> [Input data]
§ §
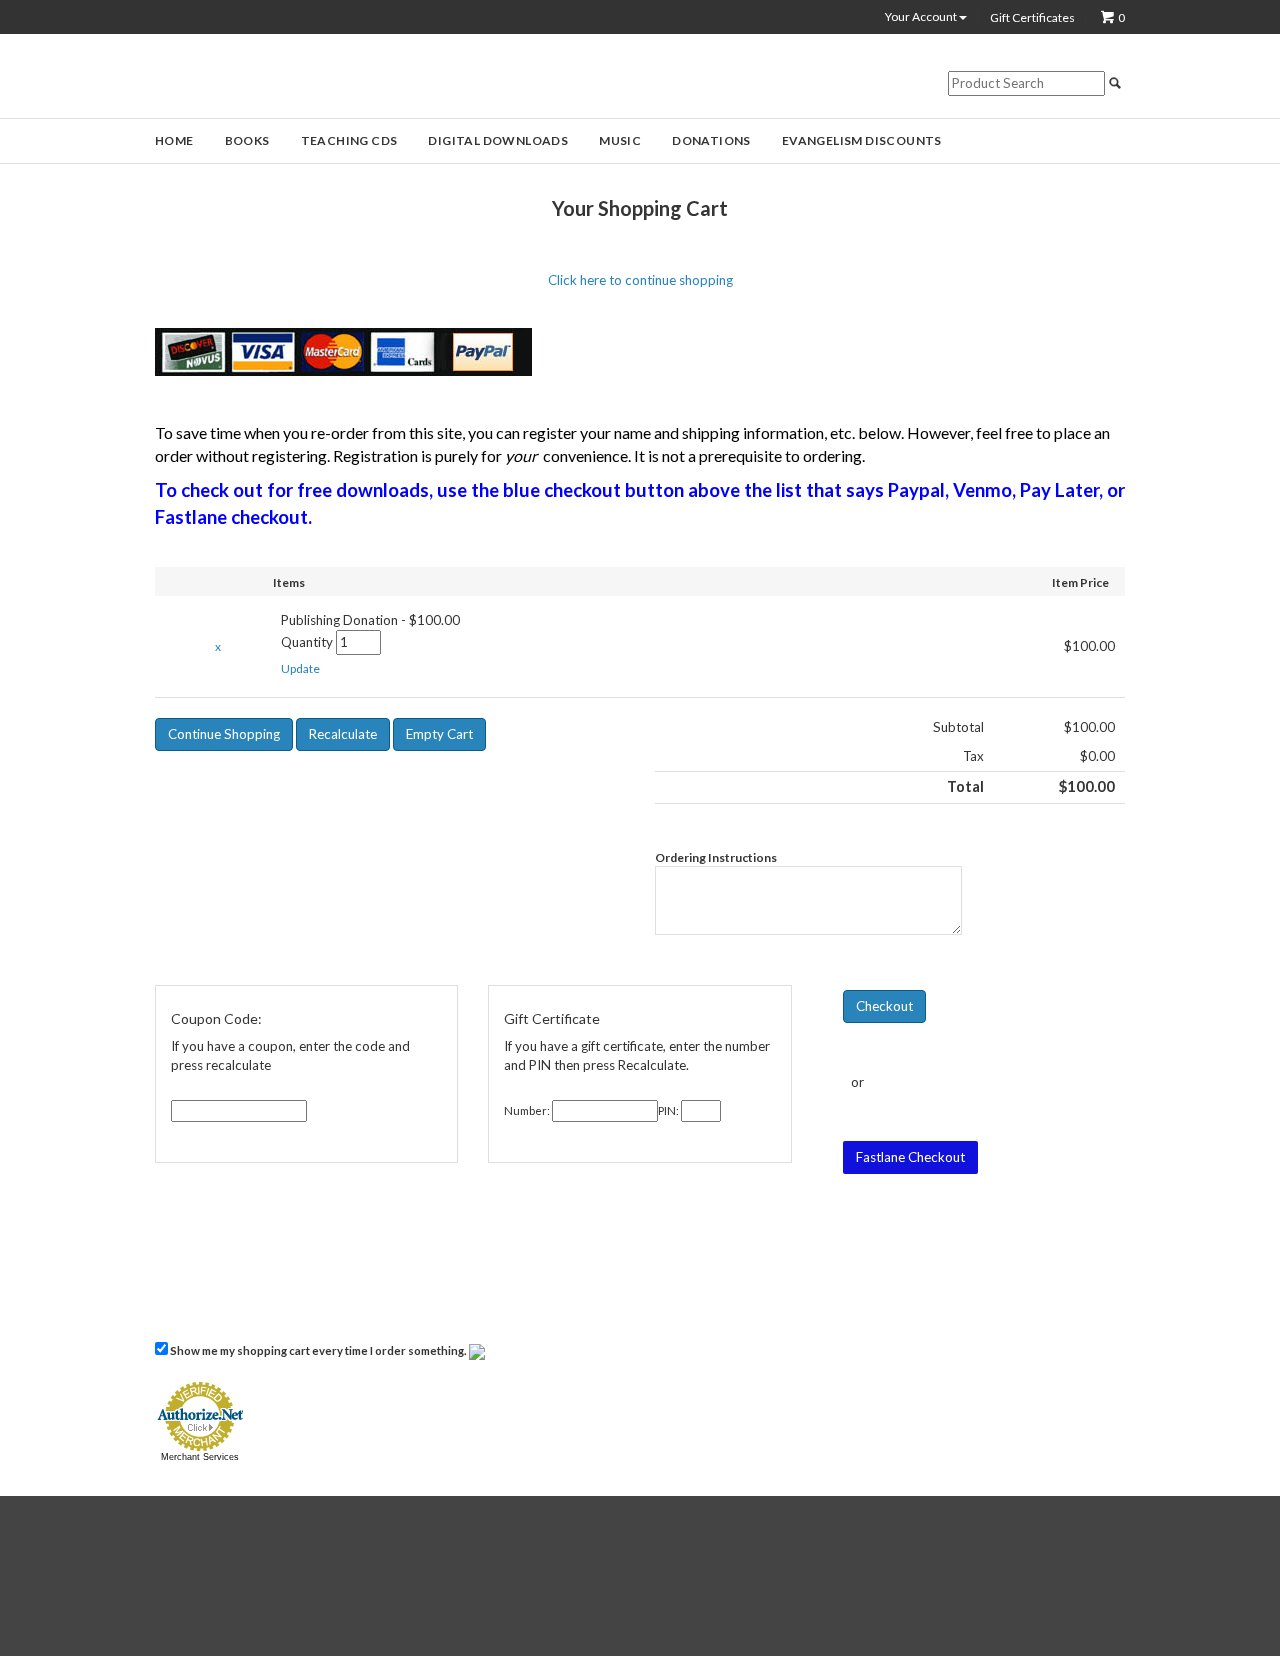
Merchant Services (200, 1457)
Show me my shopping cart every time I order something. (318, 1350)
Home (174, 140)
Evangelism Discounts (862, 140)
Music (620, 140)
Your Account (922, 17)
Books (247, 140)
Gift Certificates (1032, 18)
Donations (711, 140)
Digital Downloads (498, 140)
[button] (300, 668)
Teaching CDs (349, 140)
§ §
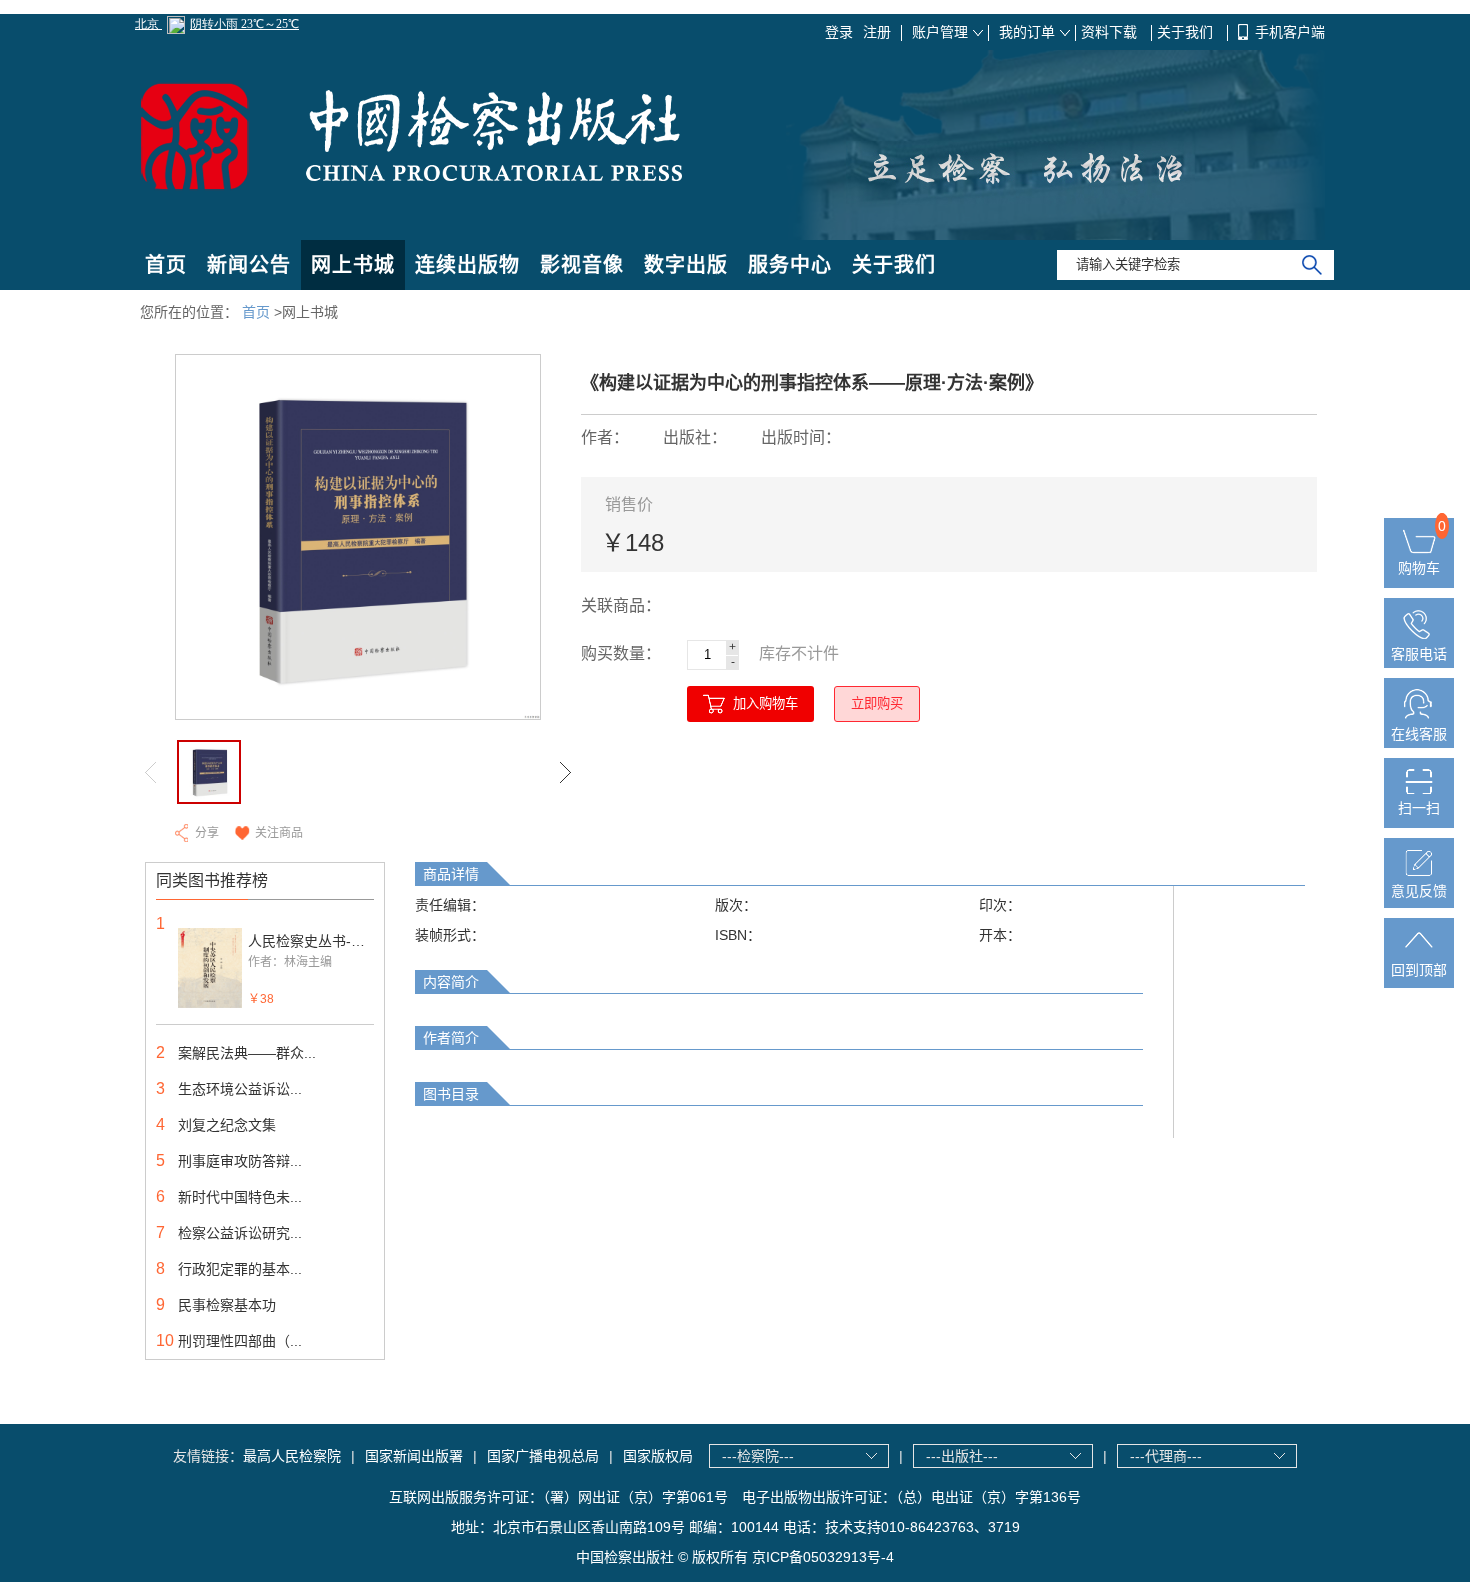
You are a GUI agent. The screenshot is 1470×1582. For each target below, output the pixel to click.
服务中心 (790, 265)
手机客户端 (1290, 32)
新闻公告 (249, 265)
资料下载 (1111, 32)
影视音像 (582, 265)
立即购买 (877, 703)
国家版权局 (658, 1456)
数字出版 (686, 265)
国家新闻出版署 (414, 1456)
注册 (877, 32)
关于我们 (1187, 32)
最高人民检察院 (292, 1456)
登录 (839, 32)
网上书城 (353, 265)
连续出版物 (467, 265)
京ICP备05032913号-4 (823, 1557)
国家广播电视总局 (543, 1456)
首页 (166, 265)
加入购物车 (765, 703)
§ §
> [Exercise requirements] Take exactly the lines from the one containing "Donations (711, 140)" through the one containing "Teaching CDs (349, 140)" in the data above, and output them with nothing added.

> [Output for this exercise]
Donations (711, 140)
Digital Downloads (498, 140)
[button] (300, 668)
Teaching CDs (349, 140)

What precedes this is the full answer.